“I signed a personal guarantee for my company with a credit provider. The company has defaulted on payments and the credit provider now sent me a notice demanding payment under the guarantee. However, they sent it to the company office and not to my domicile address as contained in the guarantee agreement. Does this mean that the demand is not valid as it was not sent to the right address?”
What you are referring to is typically termed a mode of delivery clause which stipulates where and by which form (fax, email, post, by hand etc.) parties may provide formal notices to each other to enforce aspects of their agreement.
As a general rule our law of contract demands specific adherence to the provisions of an agreement, which includes adherence to the provisions of a mode of delivery clause contained in an agreement.

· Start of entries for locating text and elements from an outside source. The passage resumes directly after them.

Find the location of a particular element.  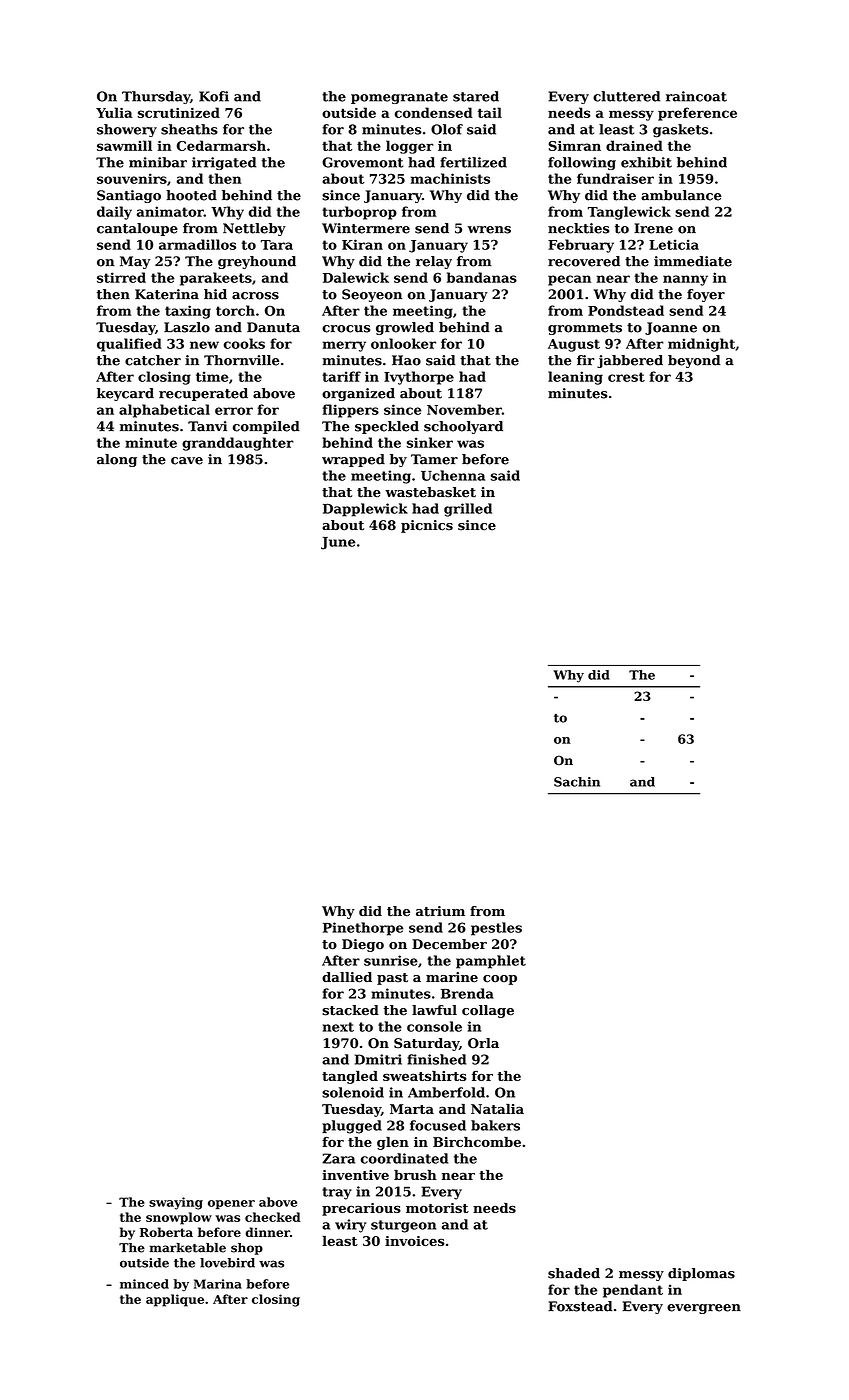

cluttered is located at coordinates (626, 96).
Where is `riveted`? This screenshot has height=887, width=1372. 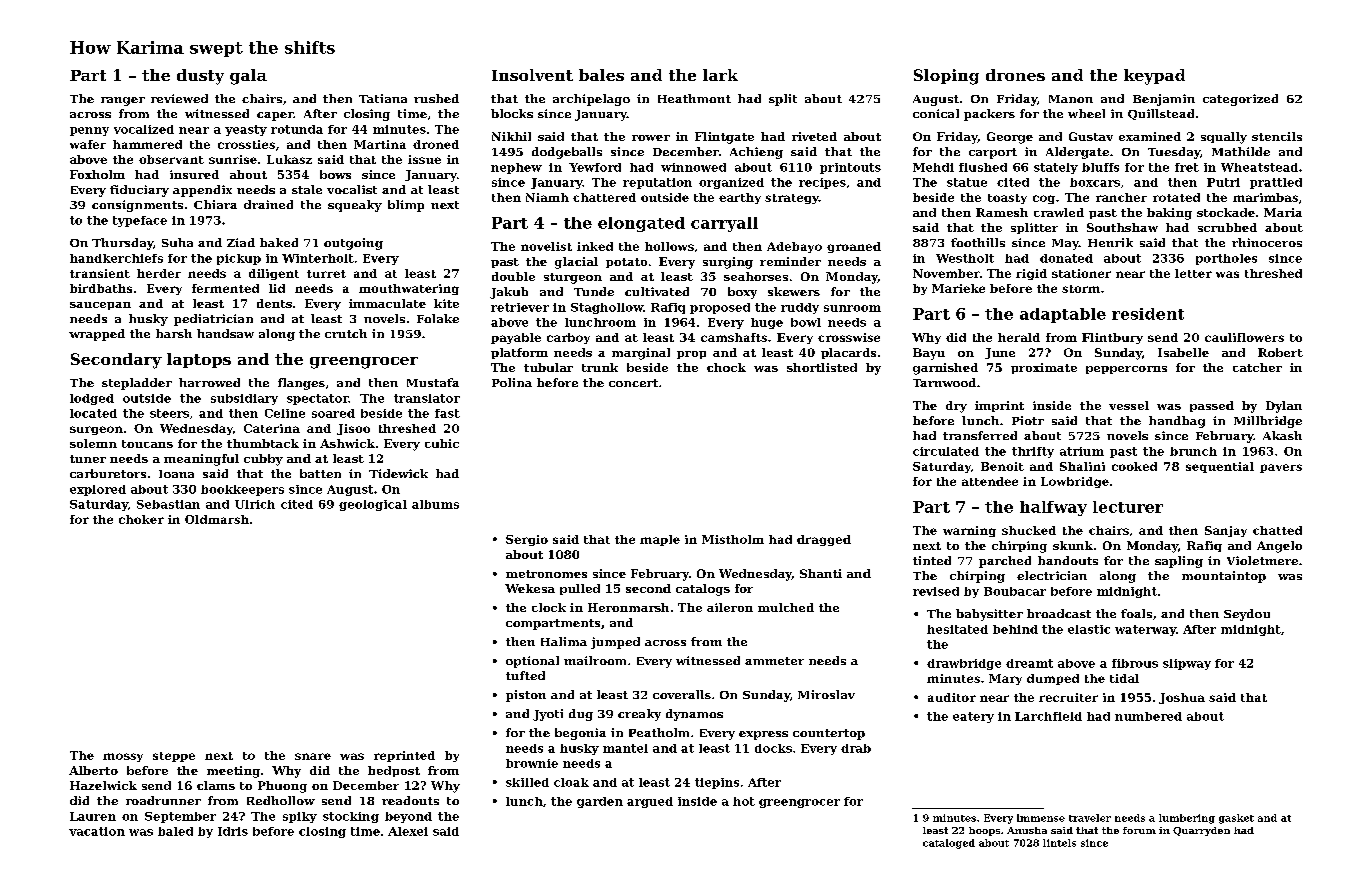
riveted is located at coordinates (814, 136).
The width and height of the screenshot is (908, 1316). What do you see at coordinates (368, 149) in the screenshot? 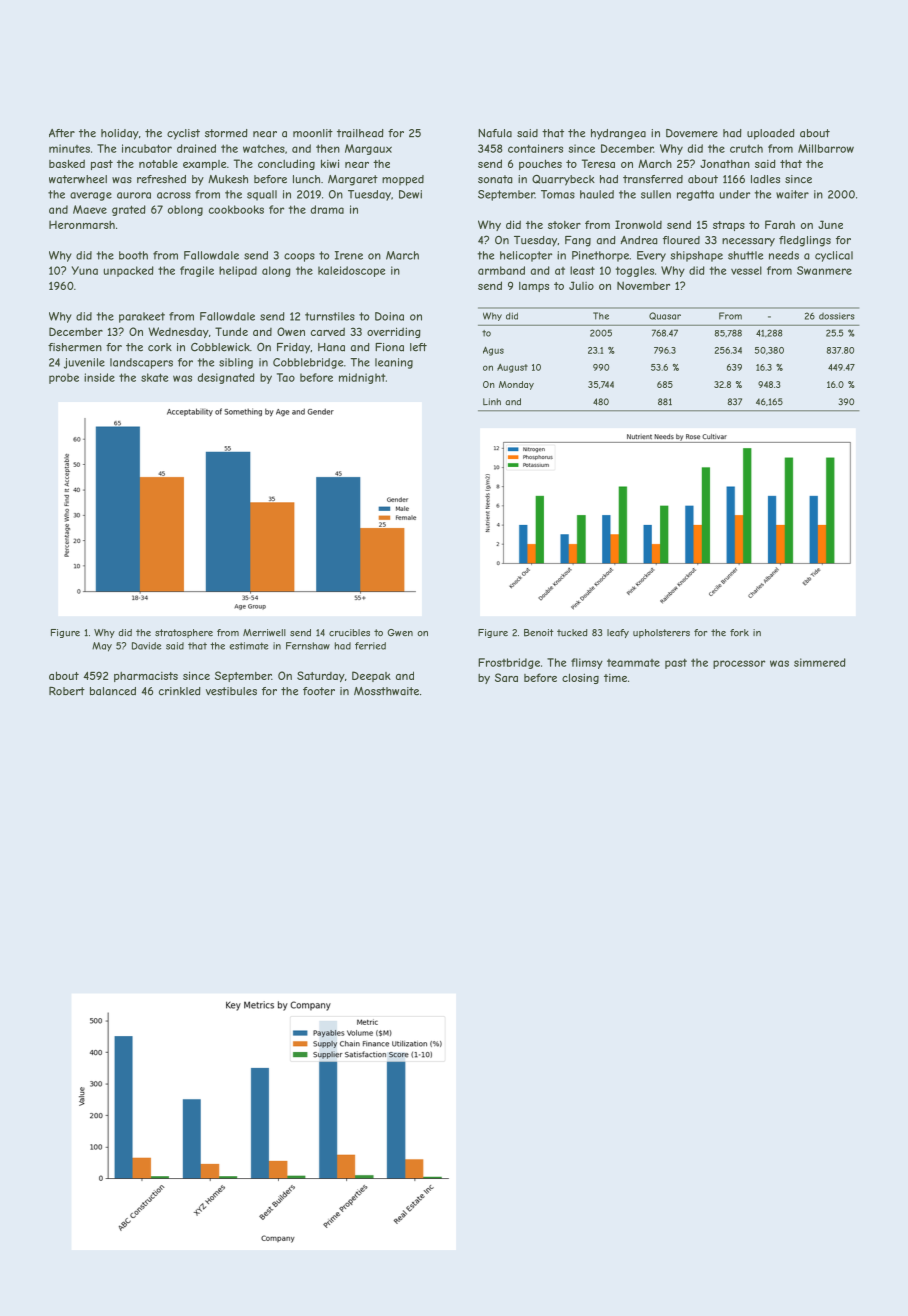
I see `Margaux` at bounding box center [368, 149].
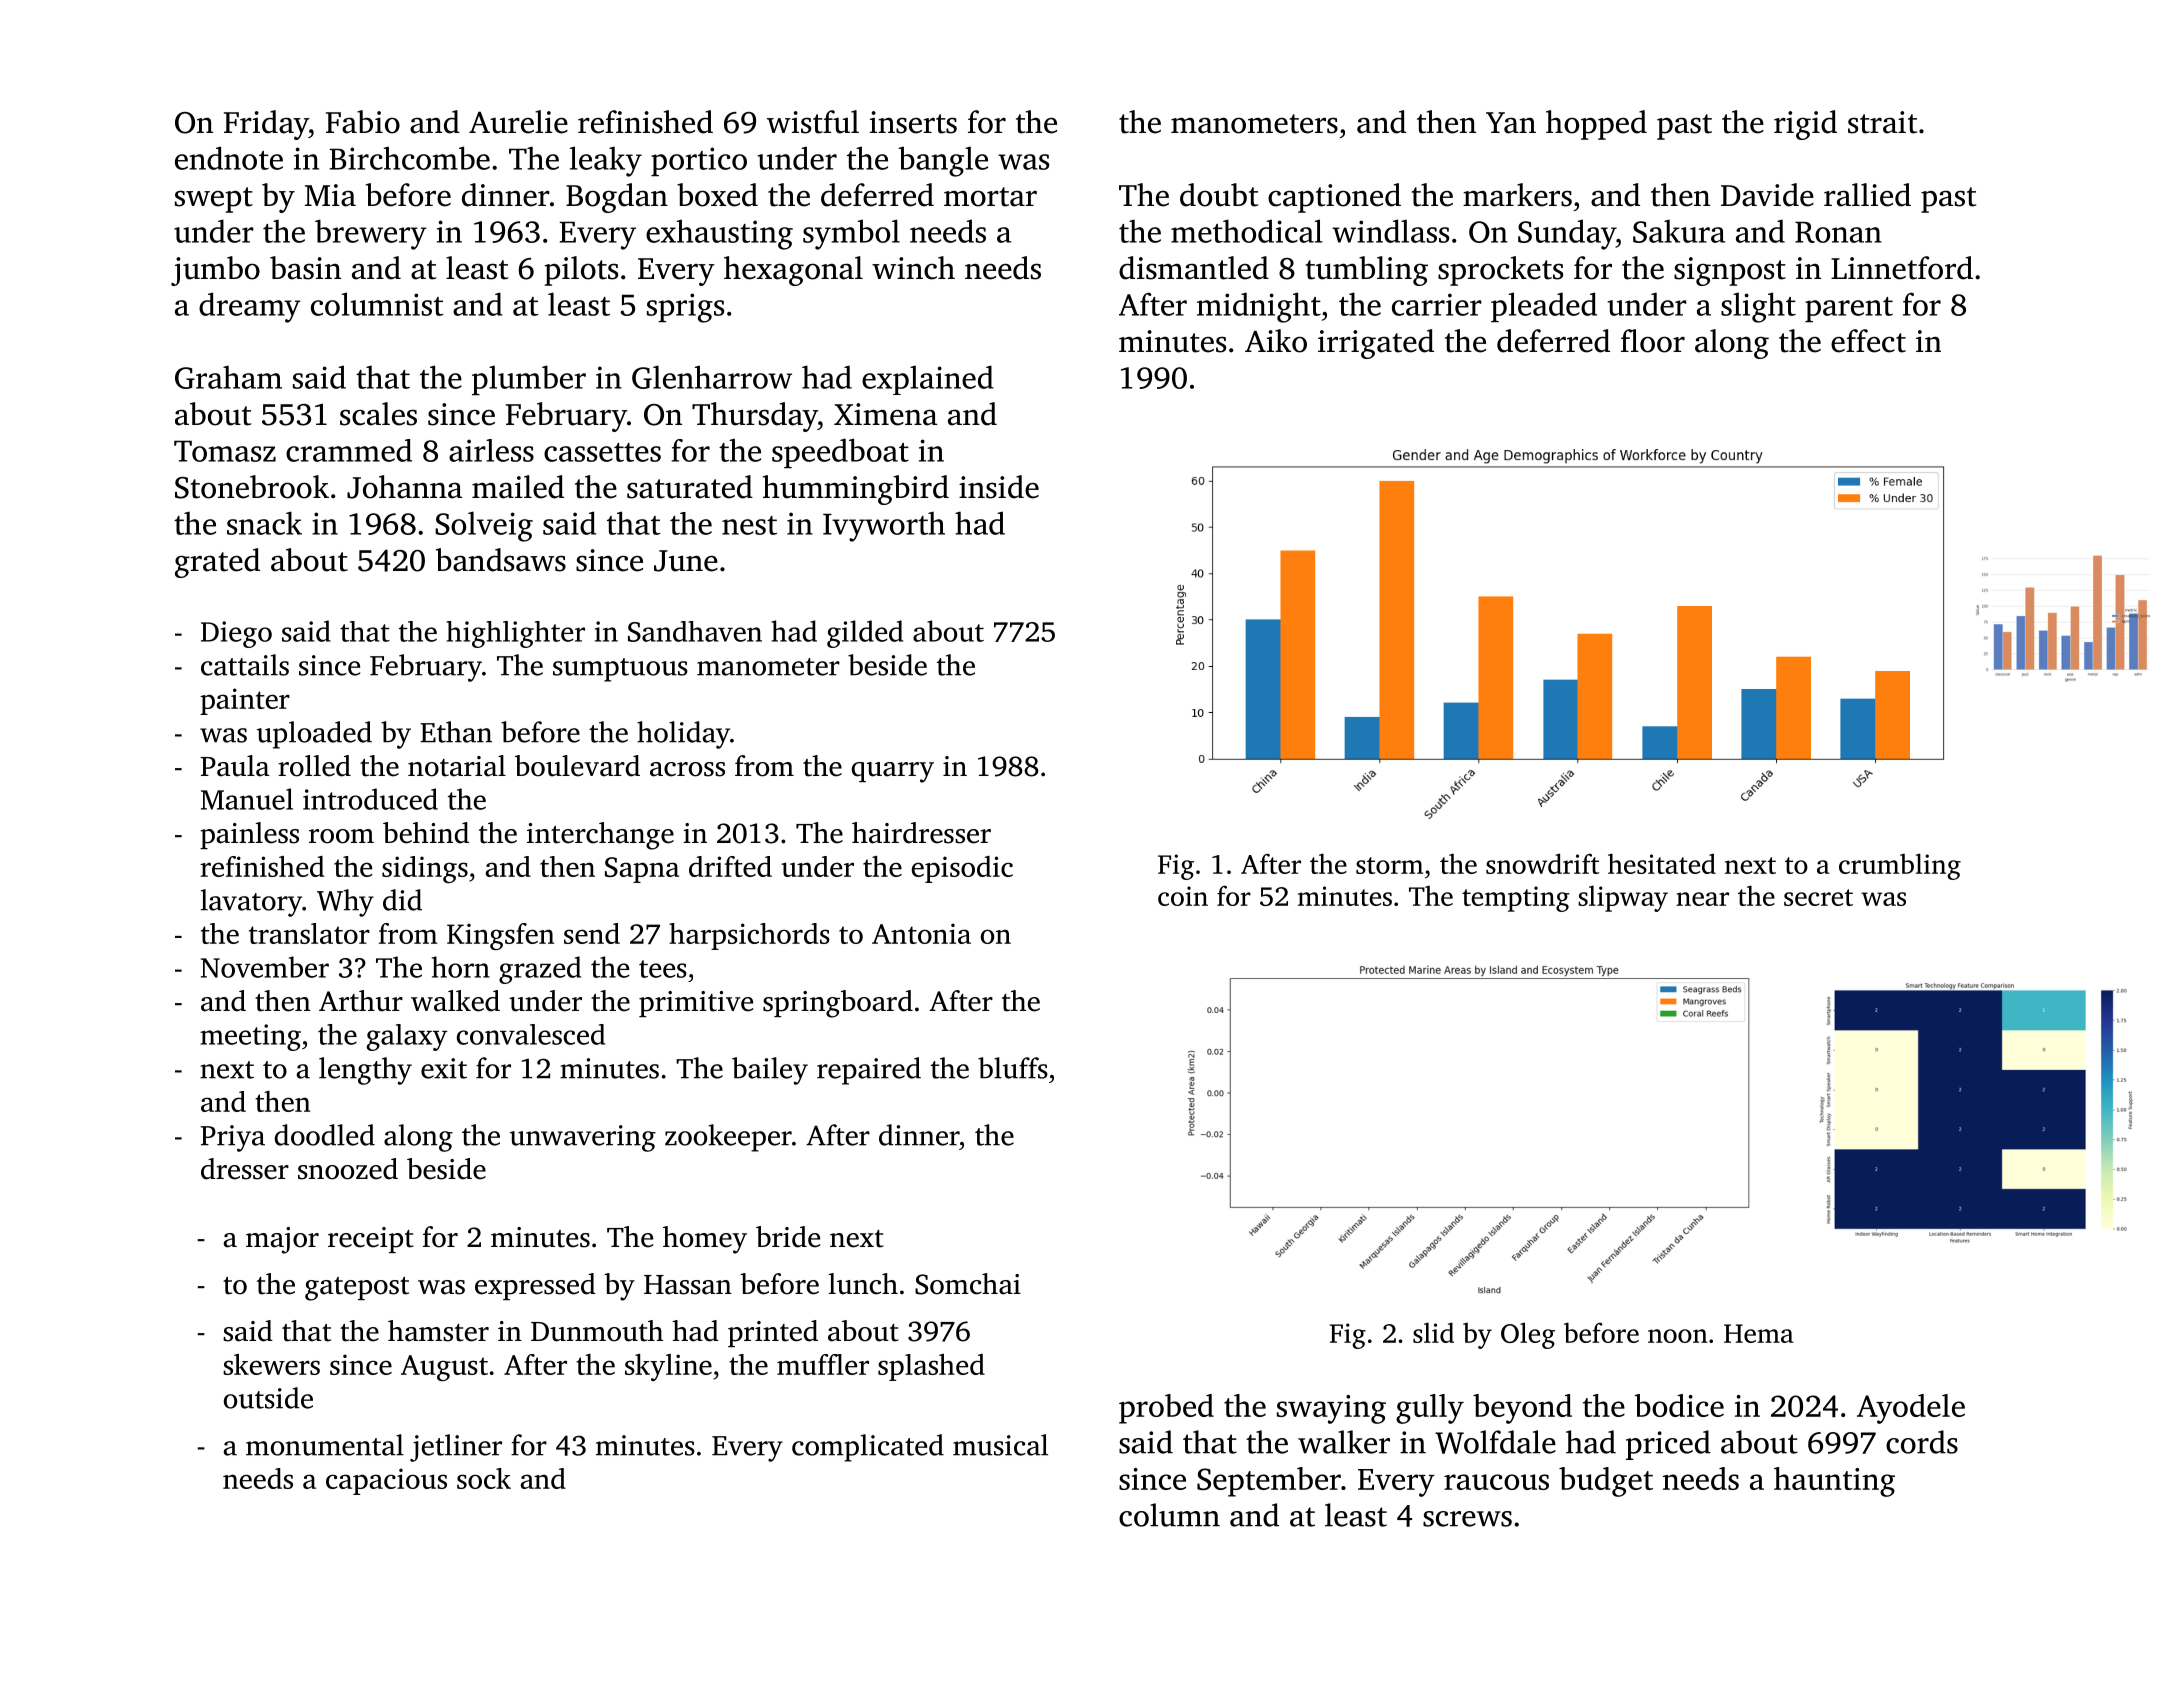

However, to determine whether non-compliance with such a mode of delivery clause invalidates a demand sent under a guarantee agreement, our Supreme Court of Appeal recently had to review the position in respect of such mode of delivery clauses.
In the matter the court had to decide whether delivery of a notice of demand to a guarantor at an address other than the prescribed address in the mode of delivery clause contained in the contract, still constituted a valid demand. The court considered whether a mode of delivery clause in a contract should be interpreted strictly or prescriptively, or rather descriptively, meaning that the broader context should be considered and that it is not necessary for strict compliance.
The Supreme Court of Appeal found that in the current matter the mode of delivery clause was descriptive in nature and that as the demand was made and received even though not exactly as per the provisions of the mode of delivery clause, the demand was still valid as there was effective presentation of the demand to the guarantor.
This does not mean that mode of delivery clauses can therefore be ignored as the facts of each situation will determine the validity or not of a notice given. However, where there was effective presentation and receipt, our courts have now found that despite a lack of strict compliance, a notice of demand may still be valid.
In your situation therefore, it may be that there are grounds to argue that there was effective presentation of the demand despite non-adherence to the mode of delivery clause. Our advice is to consult your attorney and obtain advice regarding the correct action to be followed by you in respect of the demand and guarantee provided.